I am a computational fluid dynamicist with rich industrial and academic experience in diverse fluid mechanics and heat transfer problems. Throughout my research and development career, I have utilized a variety of CFD tools (commercial CFD codes such as StarCCM+ and in-house CFD codes such as Lattice Boltzmann code, JHU’s LES code, and MIT’s general circulation code) to explore a wide range of complex fluid dynamics problems.

My current research activities are industry-focused aiming to develop high-fidelity process-simulation tools to capture multi-scale, multi-physics processes occurring in the autoclave and out-of-autoclave environments that are widely used in aircraft structure manufacturing industries, and phase transformation processes occurring in the quenching of aerospace aluminimum forging parts. My responsibilities include developing CFD models to capture complex fluid physics, analyzing results, collaborating with experimentalists to design test cases, identifying and rectifying design issues and making design recommendations, validating against benchmark problems as well as test data, writing technical reports and papers, and conducting team meetings within the company and with external collaborators. The SBIR-sponsored research projects I am involved in are in collaboration with various academic and industry partners sponsored by the program.

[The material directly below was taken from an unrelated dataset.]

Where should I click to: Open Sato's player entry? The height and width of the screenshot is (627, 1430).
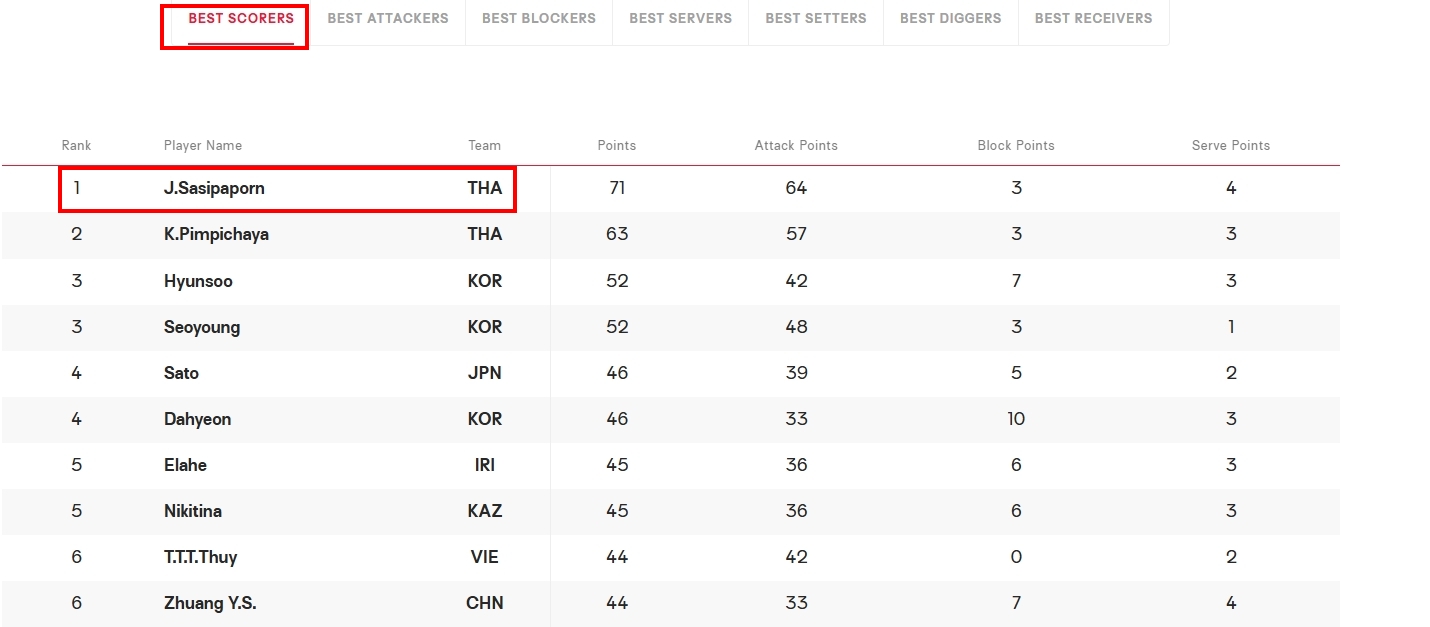pos(181,373)
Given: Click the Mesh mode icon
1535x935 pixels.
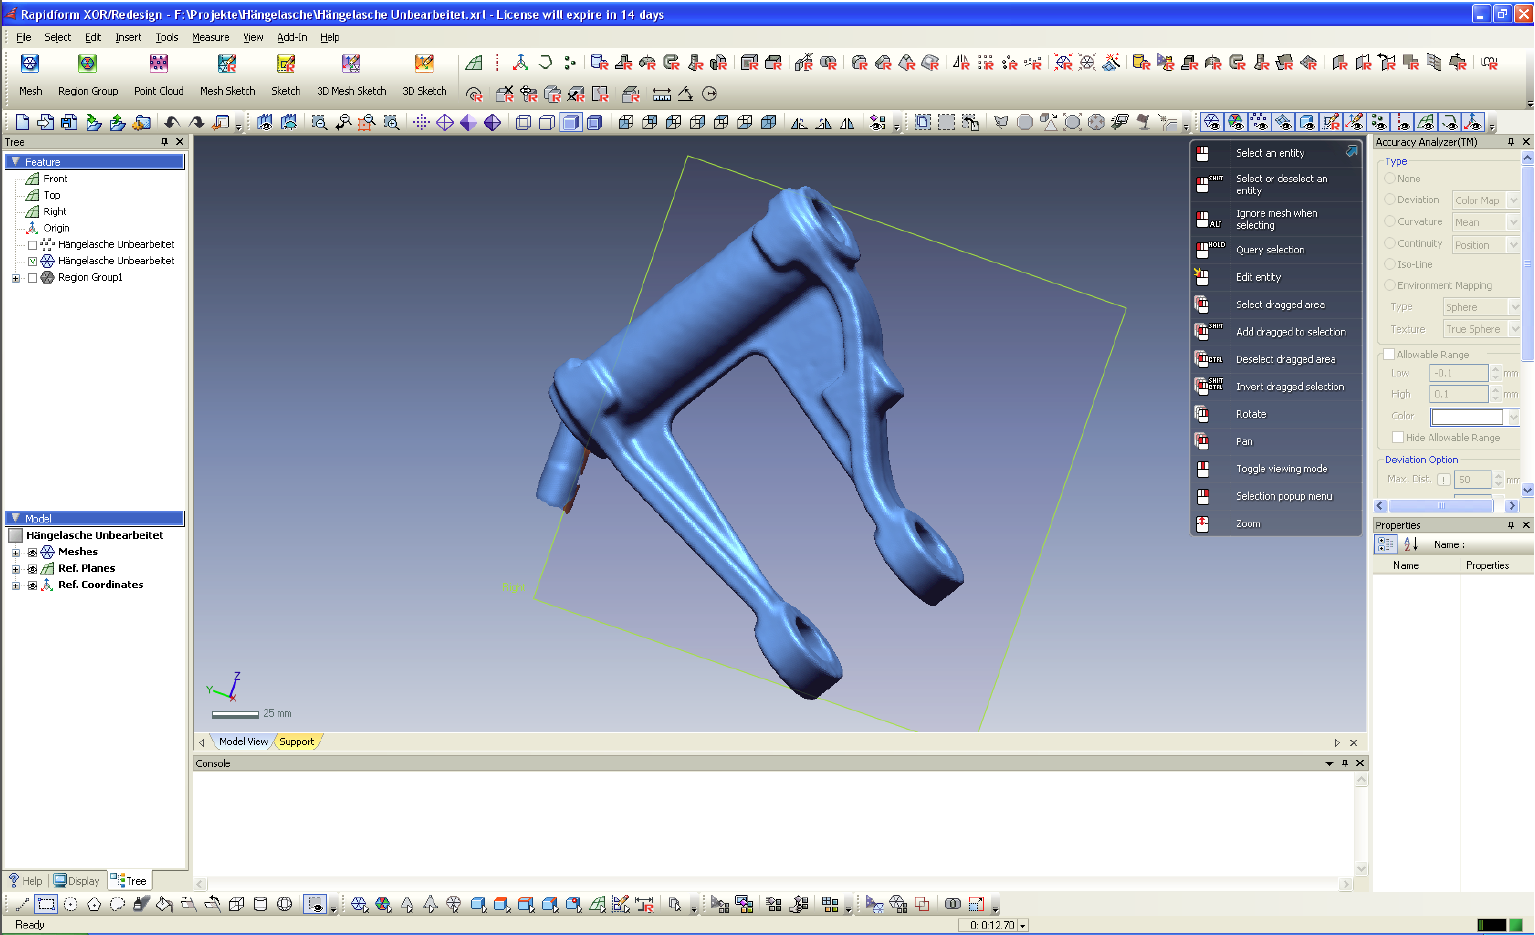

My past academic experiences cover a broad spectrum of research fields related to mechanical engineering and physical oceanography. My work explored the physics of boundary layer turbulent processes in the ice-free/ice-aware upper ocean and atmospheric surface layer and in developing parameterization schemes for climate models to improve the predictability of Earth’s environment. Earth's geophysical fluid dynamical processes have length scales and time scales that span over several orders of magnitude, and all of these processes in all scales can interact with each other, making this a challenging system to solve. At the University of Washington-Seattle, my work was focused on understanding the interactions between sea ice and submesoscale ocean variability. I used ocean-ice models to design idealized high-resolution numerical experiments to explore the underlying physics and devise parameterizations relevant to improving the predictive capabilities of the models of the rapidly changing polar regions. At UT Dallas, my research focussed on understanding the kinematic characteristics of Langmuir turbulence in coastal zones and developing theoretical models to assess the coherence and strength of coastal Langmuir Circulations. My research efforts at Lille 1 University, France contributed to the development of three-dimensional Lattice Boltzmann code to study convective, turbulent flows.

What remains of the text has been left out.